“If you want to grapple with something that bothers me about political conservatism in the economic sphere, it is what seems to me to be a commitment to the trickle-down thesis. The idea is that lowering the tax burden on the higher economic levels will stimulate the economy in general, create jobs, and benefit the people down the scale. I think this is the heart of what the Republicans are using Joe the Plumber to illustrate.”
i) It’s true that conservatives often justify deregulation and lower corporate tax rates on the grounds that this will benefit more people in the long run.
Since that’s a pragmatic argument, it’s fair to judge the argument on pragmatic grounds.
Mind you, even at a pragmatic level, we need to distinguish between equality of opportunity and equality of outcome. The argument is not that you should be a beneficiary of corporate prosperity regardless of what you do.
Microsoft is an engine of job-creation, both in terms of direct employment and support services. This doesn’t mean that if you choose to be a sluggard, you should still prosper from the prosperity of Microsoft.
ii) However, Reppert misses a deeper issue. This was nicely captured by a book which Liam Murphy and Thomas Nagel coauthored, bearing the provocative title: The Myth of Ownership.

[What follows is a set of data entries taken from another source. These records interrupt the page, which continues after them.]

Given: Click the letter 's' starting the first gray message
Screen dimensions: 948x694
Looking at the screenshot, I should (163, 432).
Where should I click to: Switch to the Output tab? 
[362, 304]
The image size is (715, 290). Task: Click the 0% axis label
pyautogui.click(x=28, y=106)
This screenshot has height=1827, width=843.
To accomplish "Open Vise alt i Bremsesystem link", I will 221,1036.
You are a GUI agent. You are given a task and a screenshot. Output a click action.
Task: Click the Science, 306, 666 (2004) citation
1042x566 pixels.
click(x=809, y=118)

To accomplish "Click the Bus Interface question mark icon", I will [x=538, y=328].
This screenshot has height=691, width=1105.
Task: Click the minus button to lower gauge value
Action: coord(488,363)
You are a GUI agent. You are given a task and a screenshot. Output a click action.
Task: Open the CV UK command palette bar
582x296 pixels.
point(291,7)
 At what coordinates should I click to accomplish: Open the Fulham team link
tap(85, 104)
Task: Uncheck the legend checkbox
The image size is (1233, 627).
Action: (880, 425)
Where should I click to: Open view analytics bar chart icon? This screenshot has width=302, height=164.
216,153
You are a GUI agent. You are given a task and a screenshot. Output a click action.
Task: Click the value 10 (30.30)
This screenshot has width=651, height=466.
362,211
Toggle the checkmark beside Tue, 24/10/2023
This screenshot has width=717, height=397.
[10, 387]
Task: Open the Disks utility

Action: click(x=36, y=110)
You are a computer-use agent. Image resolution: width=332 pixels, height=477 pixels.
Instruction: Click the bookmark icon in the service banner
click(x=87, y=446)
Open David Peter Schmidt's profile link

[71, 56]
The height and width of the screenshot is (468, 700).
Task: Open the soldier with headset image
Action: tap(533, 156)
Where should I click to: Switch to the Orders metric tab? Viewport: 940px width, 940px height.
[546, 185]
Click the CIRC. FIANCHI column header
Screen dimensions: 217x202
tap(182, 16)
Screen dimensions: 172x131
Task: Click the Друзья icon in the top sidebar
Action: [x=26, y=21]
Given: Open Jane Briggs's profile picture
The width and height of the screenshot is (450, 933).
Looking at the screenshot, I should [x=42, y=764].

By contrast, conservative economics is based on the right of private property. Whether or not your wealth benefits anyone else, as a rule, what you earn belongs to you.
Now, that's not a moral absolute. There’s a sense in which natural resources are the common property of the human race. No one owns all the drinking water or oxygen. People can also agree to pool their resources, although that's voluntary.
From a Christian standpoint, God is the landlord, while we are his tenants.
Likewise, if you’re enriching yourself by impoverishing others, then that is unjust.
Finally, a certain amount of gov’t is necessary to secure the right of private property. But that’s quite different from the welfare state.
All things being equal, no one else has a claim on your wages. There’s a word for that: theft.